* GIVEN RECORDS:
^^^^^^^^^^^^^^^^

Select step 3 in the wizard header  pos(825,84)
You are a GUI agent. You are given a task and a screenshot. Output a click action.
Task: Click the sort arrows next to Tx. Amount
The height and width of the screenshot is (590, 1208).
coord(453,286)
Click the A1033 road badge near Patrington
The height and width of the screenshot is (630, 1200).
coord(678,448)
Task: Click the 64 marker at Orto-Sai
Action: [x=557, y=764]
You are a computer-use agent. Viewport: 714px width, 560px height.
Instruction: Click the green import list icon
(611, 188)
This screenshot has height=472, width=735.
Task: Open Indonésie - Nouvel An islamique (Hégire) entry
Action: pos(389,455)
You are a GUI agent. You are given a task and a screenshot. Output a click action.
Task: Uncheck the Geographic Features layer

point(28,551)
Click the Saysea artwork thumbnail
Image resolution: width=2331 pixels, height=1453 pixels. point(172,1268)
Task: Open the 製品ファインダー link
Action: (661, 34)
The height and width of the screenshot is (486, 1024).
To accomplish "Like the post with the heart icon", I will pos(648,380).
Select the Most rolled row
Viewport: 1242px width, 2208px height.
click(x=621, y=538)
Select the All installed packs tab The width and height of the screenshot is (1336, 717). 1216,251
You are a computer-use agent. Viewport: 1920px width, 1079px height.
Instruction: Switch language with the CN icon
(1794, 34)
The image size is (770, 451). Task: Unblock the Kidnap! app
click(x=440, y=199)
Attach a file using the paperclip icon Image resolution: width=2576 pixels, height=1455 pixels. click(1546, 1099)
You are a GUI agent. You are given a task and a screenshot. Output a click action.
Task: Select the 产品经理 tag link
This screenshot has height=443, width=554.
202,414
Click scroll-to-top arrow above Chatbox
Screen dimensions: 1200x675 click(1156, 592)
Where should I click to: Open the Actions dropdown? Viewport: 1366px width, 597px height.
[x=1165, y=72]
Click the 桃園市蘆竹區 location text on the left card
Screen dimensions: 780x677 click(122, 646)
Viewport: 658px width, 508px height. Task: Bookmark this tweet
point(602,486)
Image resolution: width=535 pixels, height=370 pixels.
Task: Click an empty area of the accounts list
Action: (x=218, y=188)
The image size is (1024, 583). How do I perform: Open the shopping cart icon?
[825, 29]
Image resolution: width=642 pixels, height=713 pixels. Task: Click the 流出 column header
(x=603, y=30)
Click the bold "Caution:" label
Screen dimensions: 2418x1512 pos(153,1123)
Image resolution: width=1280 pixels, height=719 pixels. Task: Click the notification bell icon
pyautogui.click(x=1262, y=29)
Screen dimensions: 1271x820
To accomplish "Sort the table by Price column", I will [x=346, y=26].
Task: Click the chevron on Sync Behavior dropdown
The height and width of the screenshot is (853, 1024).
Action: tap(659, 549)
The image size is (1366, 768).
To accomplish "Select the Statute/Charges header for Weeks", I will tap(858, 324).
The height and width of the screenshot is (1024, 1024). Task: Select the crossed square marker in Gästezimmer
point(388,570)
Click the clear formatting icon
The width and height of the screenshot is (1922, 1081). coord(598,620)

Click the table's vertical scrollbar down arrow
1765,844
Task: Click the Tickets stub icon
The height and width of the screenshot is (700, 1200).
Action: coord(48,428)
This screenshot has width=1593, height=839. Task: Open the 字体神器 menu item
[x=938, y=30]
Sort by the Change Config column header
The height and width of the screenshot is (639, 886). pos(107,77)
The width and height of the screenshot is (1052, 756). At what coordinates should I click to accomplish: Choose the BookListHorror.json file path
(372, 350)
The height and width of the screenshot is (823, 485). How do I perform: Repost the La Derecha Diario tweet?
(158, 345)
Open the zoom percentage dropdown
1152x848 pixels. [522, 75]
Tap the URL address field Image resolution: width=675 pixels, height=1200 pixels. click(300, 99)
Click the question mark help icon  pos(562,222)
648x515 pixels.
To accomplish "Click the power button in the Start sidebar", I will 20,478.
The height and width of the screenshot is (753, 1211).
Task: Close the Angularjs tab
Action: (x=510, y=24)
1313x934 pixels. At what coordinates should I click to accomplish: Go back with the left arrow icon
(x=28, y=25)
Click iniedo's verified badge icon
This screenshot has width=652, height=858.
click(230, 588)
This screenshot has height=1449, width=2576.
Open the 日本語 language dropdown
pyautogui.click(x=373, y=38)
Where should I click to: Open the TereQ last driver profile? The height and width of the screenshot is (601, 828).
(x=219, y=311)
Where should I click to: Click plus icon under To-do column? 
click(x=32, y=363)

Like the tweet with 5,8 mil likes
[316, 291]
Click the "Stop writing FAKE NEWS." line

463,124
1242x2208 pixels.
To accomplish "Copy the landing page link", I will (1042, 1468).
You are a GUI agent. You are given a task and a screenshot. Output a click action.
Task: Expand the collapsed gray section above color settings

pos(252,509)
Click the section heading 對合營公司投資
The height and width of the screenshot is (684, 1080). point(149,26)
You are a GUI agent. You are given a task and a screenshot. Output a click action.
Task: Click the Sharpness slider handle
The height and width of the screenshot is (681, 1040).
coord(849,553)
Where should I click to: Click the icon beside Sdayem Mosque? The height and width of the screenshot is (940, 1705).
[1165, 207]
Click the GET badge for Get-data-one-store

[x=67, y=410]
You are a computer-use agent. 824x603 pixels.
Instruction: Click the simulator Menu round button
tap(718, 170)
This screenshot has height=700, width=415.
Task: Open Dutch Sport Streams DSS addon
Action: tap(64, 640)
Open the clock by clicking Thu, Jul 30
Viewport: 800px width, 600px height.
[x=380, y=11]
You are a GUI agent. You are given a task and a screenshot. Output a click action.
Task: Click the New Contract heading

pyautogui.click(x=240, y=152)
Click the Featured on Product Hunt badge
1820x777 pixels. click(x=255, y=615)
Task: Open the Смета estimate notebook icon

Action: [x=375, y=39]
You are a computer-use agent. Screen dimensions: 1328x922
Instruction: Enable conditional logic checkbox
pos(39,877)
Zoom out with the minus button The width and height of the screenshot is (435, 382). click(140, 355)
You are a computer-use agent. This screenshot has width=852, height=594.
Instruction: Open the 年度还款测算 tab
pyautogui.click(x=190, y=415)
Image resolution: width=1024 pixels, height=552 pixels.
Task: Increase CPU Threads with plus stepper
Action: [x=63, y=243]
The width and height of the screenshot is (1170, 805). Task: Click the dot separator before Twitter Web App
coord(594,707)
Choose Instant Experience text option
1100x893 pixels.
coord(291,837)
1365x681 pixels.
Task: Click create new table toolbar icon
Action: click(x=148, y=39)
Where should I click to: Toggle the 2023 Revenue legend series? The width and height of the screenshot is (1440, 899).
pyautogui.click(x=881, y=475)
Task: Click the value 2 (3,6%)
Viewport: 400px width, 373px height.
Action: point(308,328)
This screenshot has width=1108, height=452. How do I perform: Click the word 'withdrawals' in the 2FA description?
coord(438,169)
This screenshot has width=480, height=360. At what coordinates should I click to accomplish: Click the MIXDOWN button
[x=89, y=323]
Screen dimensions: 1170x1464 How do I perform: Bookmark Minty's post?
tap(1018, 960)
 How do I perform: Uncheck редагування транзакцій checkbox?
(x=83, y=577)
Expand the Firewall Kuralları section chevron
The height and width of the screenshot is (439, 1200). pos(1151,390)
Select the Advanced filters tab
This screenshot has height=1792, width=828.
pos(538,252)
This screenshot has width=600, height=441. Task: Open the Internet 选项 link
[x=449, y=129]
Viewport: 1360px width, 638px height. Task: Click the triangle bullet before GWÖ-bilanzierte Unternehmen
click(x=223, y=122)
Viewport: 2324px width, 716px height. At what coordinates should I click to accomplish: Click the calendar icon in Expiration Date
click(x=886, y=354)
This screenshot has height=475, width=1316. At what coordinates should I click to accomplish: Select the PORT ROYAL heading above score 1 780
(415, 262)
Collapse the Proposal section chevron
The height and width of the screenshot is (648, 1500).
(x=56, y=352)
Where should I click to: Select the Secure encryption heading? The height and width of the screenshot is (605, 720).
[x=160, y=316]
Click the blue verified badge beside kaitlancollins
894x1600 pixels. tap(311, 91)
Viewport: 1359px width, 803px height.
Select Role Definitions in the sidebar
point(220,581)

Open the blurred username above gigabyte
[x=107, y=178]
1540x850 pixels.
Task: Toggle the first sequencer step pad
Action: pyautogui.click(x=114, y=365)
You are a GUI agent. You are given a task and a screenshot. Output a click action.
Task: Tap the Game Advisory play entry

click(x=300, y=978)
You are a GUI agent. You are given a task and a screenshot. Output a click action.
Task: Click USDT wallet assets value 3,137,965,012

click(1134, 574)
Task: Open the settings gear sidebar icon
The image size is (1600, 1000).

^^^^^^^^^^^^^^^^

* TRY IT:
Look over the records above and say, with no extra words, how many lines include "computer".

* WRITTEN RESPONSE:
5